The Hyundai i20’s perky 1.0-litre turbocharged petrol engines are great all-rounders, but you can’t get it with a motorway-friendly diesel
The Hyundai i20 won’t put a great big gurning grin on your face on a twisty country road, but it will ferry you home comfortably after a hard day’s work
You can get the Hyundai i20 with four petrol engines, and with either a manual or an automatic gearbox.
If you’re on a very strict budget, one of the 1.2-litre non-turbocharged cars is worth considering. These come with just 75hp and 84hp (so they feel a tad sluggish) but they’ll have no trouble pottering around town. Hyundai claims they’ll return around 50mpg, but you can expect to see a figure in the low-to-mid forties in normal driving conditions.
If you take in a broader mix of city and countryside driving, one of the turbocharged 1.0-litre models will be much more suitable. These come in 100hp and 120hp flavours and accelerate from 0-62mph in 10.8 and 10.2 seconds respectively. They’re by no means sporty, but they’ll happily take in the odd motorway journey without struggling. You can expect both versions to return around 45mpg compared to Hyundai’s claimed 56.5mpg.

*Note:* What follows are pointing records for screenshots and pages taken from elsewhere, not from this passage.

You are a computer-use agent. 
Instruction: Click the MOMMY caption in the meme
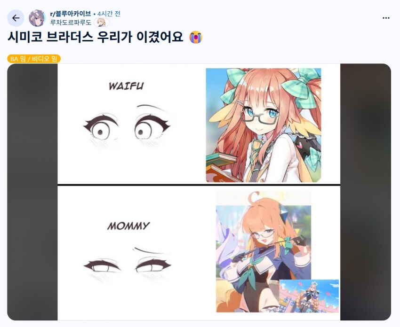[128, 226]
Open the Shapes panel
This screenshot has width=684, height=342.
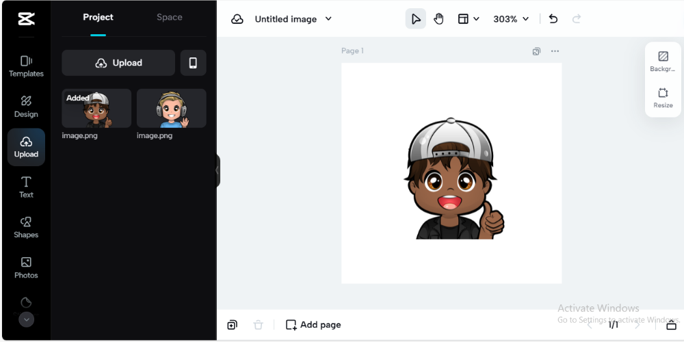pyautogui.click(x=26, y=227)
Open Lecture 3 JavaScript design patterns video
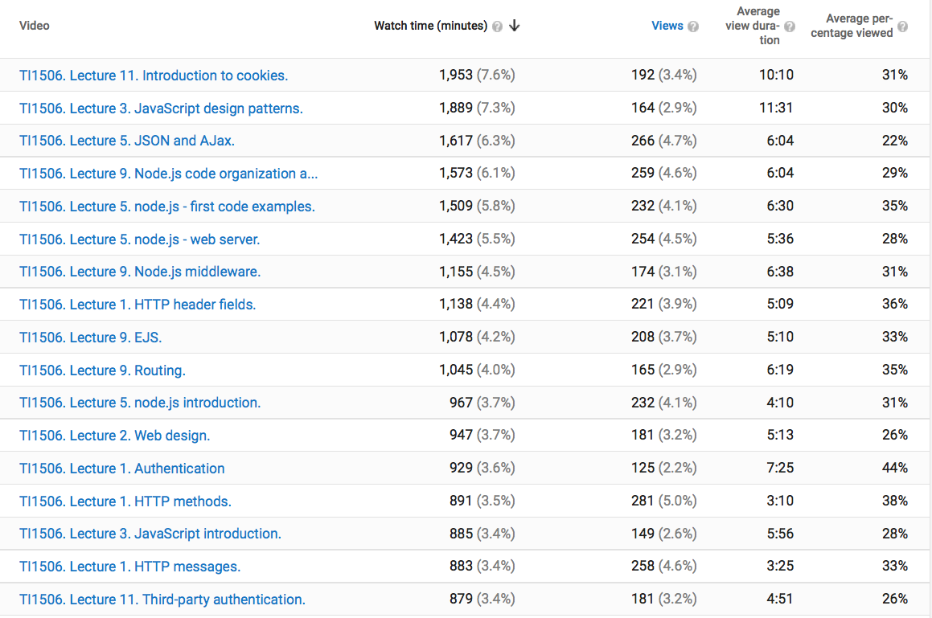 point(161,108)
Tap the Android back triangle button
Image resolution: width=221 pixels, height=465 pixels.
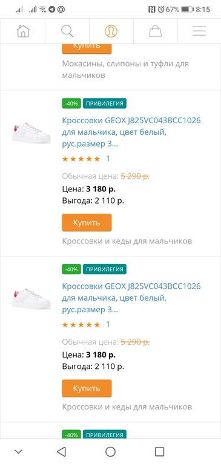click(61, 452)
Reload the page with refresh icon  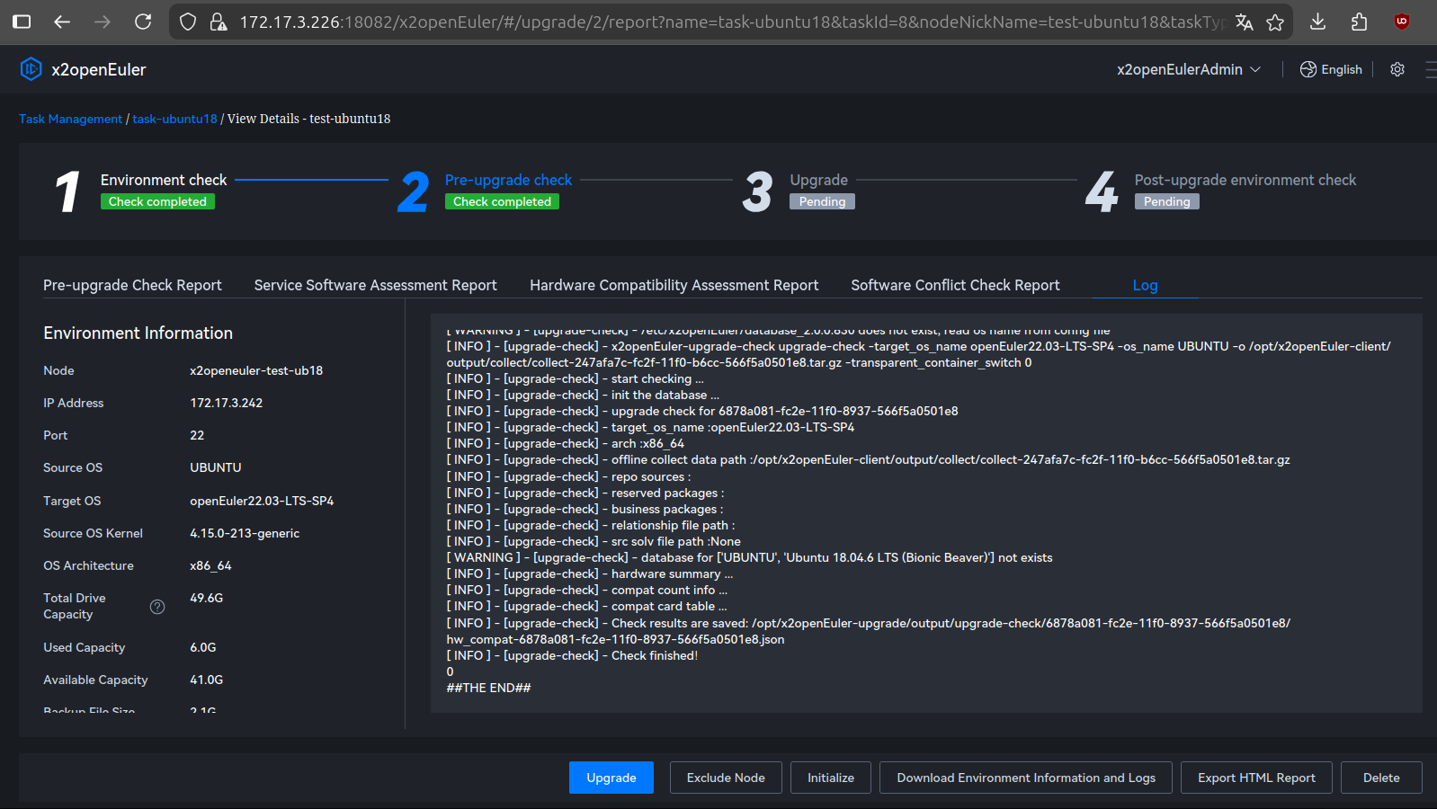pos(143,22)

Both 1.2-litre models and 100hp versions of the 1.0-litre engine comes with five-speed manual gearbox as standard, while 120hp 1.0-litre i20s get a six-speed to help make them quieter at motorway speeds. Both gearboxes are smooth and easy to use – even around town – but the seven-speed automatic you can get in 100hp cars is even better. It’s smoother than most dual-clutch gearboxes at slow speeds and really takes the sting out of long drives in heavy traffic.
It’s only small, but the Hyundai i20 is surprisingly comfortable to drive. On a rough country road its fairly soft suspension does an impressive job ironing out potholes and bumps without any unpleasant body lean that might cause your passengers to feel slightly queasy. Around town, it’ll soak up potholes and drain covers better than some much larger (and more expensive) cars, too.
Speaking of driving in town, the i20’s very easy to manoeuvre thanks to its light steering and good visibility. Its small size makes it a doddle to park, too. You even get a reversing camera as standard across the range, rear parking sensors on SE models and front and rear parking sensors on Premium Nav and Premium SE Nav versions.
Head out of town and onto a motorway, and you’ll only hear a slight hum from the engine in 1.0-litre models, and there isn’t too much noise from the tyres, either. Unfortunately, the Hyundai i20’s door mirrors and windscreen produce quite a lot of wind noise at speed. You do get cruise control as standard in SE models and above, however, to help make long motorway journeys that bit more relaxing.
The previous Hyundai i20 (on which this new model is based) scored a four-star safety rating from Euro NCAP back in 2015. The tests have been made much stricter since then, however, so if safety is your main priority, you’ll want to avoid basic S models and go for an i20 fitted with automatic emergency braking as standard. This feature helps you avoid low-speed collisions by automatically applying the brakes if the car detects an obstacle in the road ahead.